Westinghouse and Schindler then filed a motion for summary judgment as to all of the claims alleged by Leong in her complaint and cross-claim. Sears joined in the motion. Following the hearing on Westinghouse and Schindler's motion for summary judgment, the federal district court, pursuant to Hawaii Rules of Appellate Procedure (HRAP) Rule 13 (1995), certified the question " hether an escalator in a commercial building accessible to the general public constitutes a product for purposes of a claim for strict products liability under Hawaii law?" We accepted certification and now answer the question with a qualified "yes."
I. BACKGROUND
The underlying facts are not disputed.
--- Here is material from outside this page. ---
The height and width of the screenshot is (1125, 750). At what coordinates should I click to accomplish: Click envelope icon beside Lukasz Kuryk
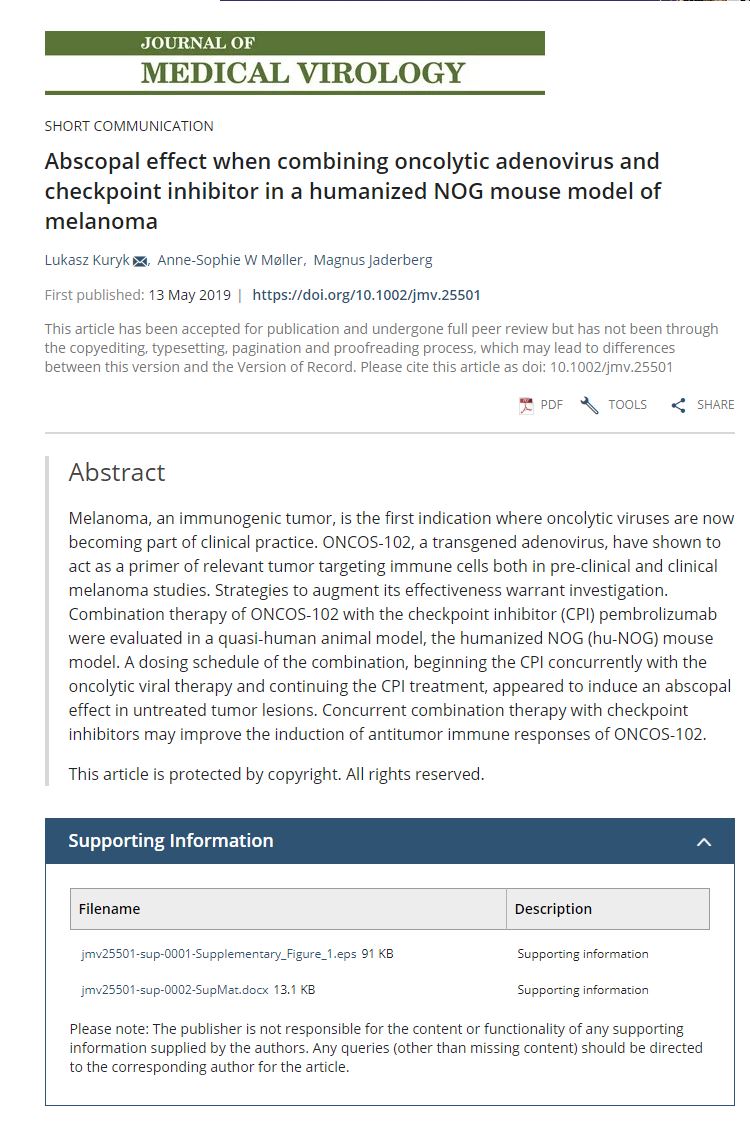point(140,261)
On or about January 3, 1996, Leong's preschool daughter, Kamalii, was injured when her hand became caught on the handrail return component of the escalator, which descends from the mall level to the ground level of the Sears Department Store. The escalator was manufactured and installed in 1959. In her complaint against Sears, filed on April 9, 1996, and likewise in her counterclaim against Westinghouse and Schindler, filed on January 31, 1997, Leong alleged, inter alia, that Sears, Westinghouse, and Schindler were liable, pursuant to a theory of products liability, for the damages resulting from the accident.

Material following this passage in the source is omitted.